Author and Disclosure Information

Dr. Martin is from the College of Medicine, University of Illinois Chicago. Dr. Tan is from Consolidated Pathology Consultants, Libertyville, Illinois. Dr. Kaminska is from Kaminska Dermatology, Chicago.

The authors have no financial disclosures to report.

Correspondence: Edidiong Kaminska, MD, 3808 N Lincoln Ave, Ste 101, Chicago, IL 60613 ([email protected]).

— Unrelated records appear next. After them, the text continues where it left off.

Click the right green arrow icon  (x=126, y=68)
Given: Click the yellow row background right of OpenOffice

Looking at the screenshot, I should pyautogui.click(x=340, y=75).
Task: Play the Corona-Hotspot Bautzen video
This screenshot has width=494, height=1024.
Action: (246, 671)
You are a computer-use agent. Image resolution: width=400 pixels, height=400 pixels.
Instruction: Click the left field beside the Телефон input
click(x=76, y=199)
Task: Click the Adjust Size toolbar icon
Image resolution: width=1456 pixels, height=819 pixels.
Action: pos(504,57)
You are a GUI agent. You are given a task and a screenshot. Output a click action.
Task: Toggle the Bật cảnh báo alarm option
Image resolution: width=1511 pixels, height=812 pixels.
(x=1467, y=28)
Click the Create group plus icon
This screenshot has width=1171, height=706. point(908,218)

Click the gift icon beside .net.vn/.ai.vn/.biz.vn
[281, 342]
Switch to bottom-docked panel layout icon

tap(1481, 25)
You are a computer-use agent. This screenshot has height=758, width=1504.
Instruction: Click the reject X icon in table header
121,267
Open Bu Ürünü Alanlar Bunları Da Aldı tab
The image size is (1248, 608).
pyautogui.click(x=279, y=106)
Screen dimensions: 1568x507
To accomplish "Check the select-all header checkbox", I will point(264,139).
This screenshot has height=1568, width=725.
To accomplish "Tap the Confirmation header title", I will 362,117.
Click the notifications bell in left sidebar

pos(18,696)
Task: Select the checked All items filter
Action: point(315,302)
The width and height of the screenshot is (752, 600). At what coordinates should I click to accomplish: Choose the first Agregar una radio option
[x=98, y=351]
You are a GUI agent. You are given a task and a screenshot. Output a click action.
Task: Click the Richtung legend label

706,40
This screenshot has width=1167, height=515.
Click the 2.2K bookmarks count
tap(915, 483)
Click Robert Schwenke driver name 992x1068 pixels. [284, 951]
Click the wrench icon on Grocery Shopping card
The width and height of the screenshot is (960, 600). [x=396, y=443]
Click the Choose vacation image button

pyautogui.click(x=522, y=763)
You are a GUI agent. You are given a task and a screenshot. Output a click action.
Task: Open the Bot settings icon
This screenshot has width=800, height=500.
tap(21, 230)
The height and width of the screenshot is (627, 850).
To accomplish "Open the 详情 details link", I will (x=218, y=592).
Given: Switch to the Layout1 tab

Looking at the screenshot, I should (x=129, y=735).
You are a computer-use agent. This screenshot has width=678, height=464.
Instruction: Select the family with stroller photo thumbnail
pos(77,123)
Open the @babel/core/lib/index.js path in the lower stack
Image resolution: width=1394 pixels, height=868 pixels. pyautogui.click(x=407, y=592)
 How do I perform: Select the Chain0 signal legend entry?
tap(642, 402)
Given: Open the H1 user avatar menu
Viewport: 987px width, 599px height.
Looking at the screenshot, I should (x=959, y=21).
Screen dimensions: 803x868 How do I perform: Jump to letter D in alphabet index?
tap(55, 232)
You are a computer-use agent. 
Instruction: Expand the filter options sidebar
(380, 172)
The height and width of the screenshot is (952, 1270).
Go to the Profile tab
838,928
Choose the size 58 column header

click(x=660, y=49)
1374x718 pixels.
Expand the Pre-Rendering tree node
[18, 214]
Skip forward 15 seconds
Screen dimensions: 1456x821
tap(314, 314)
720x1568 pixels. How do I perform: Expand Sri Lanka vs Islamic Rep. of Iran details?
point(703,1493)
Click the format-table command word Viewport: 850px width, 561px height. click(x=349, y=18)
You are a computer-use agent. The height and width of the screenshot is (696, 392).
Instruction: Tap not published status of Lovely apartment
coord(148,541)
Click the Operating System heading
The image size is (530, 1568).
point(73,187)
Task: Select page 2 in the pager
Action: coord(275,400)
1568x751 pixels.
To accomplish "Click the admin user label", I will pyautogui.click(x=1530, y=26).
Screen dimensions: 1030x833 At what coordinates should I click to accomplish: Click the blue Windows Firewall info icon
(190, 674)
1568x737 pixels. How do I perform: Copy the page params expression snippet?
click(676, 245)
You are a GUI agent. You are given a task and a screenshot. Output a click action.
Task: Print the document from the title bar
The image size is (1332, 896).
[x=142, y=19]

Cutis. 2025 December;116(6):215, 220-221, E1. doi:10.12788/cutis.1309

Article PDF
CT116006215.pdf
Article PDF
CT116006215.pdf

THE DIAGNOSIS: Malignant Proliferating Trichilemmal Tumor

Biopsy revealed a squamous epithelium with cystic changes, trichilemmal differentiation, squamous eddy formation, keratinocyte atypia, focal necrotic changes, and a focus of atypical keratinocytes invading the dermis (Figure 1). Based on these findings, a diagnosis of malignant proliferating trichilemmal tumor (MPTT) was made.

Martin-DD-1
FIGURE 1. Malignant proliferating trichilemmal tumor. Lobulated intradermal mass composed of a squamous epithelium with cystic changes, squamous eddy formation, keratinocyte atypia, trichilemmal differentiation, and focal necrotic changes. Note the nests of atypical keratinocytes invading the surrounding dermis (H&E, original magnification ×4).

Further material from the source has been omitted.